うん、PBXネットワークに使われたはじめの頃のGW(ゲートウェイ)に両者があったんだね。電話の信頼度優先の文化で出来た「H.323(エッチドット323)」とインターネットの融通性優先の文化で出来た「SIP(シップ)」が並存したんだが、いまはSIPが完全主流になったね。
ごめん、ITUとIETFのことは、それくらいでいいわ。
本題の「6LoWPAN」について教えてくれませんか。
はいはい。
この標準化の目的は「IPv6プロトコルをIEEE802.15.4無線LAN上で稼働させること」
なんだ。
具体的なイメージが湧かないんですが?
そうか、では図2を見てくれ給え。
6LoWPAN(シックスローパン)とは「各ノードがIPv6アドレスを持つ低消費電力でオープンなワイヤレス・メッシュ・ネットワーク」のこと、といったら分るかな?
図2 6LowPANのイメージ図
はい、何となく理解できます。
愛ちゃんは?
よく分りません。
そうか、「IEEE802.15.4」について、話さないと理解できないかもしれないね。
モノのインターネット(Internet of Things :IoT)の実現に適した無線方式として従来の無線方式(WiFi、Bluetooth)を補うためにIEEEで策定されたナローバンド(狭帯域)で低消費電力なIEEE802.15.4があるんだよ。
そして、IEEE802.15.4はセンサーからの情報やコントロールのための制御信号を送受信するための無線規格で、低消費電力で動作し、ナローバンド(狭帯域)で端末に割り当て可能なIDも32ビット(約40億個)と十分で、ワイヤレスセンサーネットワークに適した無線方式だ。
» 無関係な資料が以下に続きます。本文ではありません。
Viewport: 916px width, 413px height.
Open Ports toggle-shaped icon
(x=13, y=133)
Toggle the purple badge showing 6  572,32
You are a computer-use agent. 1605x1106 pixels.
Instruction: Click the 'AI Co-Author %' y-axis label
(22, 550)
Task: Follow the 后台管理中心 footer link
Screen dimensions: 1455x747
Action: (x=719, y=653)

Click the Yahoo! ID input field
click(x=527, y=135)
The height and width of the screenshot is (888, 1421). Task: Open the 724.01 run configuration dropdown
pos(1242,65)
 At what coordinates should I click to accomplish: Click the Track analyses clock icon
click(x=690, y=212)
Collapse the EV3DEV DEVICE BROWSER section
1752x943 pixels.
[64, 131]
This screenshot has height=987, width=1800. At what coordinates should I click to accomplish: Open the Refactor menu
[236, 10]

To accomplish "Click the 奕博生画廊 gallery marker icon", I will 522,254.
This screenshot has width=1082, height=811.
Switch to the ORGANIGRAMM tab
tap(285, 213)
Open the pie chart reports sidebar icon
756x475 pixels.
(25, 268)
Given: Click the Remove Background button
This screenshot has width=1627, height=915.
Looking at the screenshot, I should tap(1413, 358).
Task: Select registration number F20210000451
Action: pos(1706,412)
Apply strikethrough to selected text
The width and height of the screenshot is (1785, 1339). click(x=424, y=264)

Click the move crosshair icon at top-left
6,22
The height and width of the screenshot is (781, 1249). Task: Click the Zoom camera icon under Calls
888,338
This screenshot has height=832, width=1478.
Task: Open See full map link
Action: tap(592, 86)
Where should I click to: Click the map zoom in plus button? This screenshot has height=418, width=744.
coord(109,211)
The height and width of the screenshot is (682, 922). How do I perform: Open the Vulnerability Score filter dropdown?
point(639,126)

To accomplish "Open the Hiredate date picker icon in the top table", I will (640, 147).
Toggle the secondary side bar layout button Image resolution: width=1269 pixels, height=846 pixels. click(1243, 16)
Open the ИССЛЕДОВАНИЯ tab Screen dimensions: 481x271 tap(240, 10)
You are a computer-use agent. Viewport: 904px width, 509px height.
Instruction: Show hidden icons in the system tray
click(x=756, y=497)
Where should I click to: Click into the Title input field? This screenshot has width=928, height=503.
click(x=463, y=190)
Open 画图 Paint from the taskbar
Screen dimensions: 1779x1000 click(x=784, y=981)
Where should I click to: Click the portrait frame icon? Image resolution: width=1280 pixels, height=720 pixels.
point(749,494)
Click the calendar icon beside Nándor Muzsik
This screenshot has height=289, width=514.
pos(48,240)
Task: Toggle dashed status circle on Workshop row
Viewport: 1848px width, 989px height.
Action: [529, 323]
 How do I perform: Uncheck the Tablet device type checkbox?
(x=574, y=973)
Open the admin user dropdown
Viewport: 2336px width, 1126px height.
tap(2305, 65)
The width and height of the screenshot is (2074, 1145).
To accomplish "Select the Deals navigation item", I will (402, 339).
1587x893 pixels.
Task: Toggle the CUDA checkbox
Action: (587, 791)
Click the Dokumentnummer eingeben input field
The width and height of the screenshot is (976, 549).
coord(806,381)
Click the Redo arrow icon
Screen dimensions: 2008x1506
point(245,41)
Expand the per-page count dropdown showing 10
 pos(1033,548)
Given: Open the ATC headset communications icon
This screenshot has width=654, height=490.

強力な暗号化機能(AES-128)も装備しているんだよ。
それで、IoTとの係わり合いは?
いいね、核心的な質問だ。
IoTを実現するためには、インターネットを介して"モノ"をモニターしたりコントロールする必要があるよね。
その際には接続されているそれぞれの個体を識別するIDが必要になるんだが、このIDを振る場合に2つの方法があってね。
それは、①ローカルなアドレスを振る方法と②グローバルなアドレスを振る方法があるんだ。
図3 IoT実現法は2つ
これを少し説明しよう。
①のローカルなアドレスを振る方法は、まず、IPネットワークとIEEE802.15.4との間にゲートウェイ装置を配置してIEEE802.15.4のネットワークアドレスに変換するんだね。これによって、IEEE802.15.4ネットワークに接続された機器がIPネットワークと通信が可能になり、IoTを実現するんだ。
通信はどうやって実現されますか?
ゲートウエイによって、IEEE802.15.4をイーサーネットやWiFi、3G携帯網等に接続し、インターネットを介して様々なセンサーや機器が通信できるんだよ。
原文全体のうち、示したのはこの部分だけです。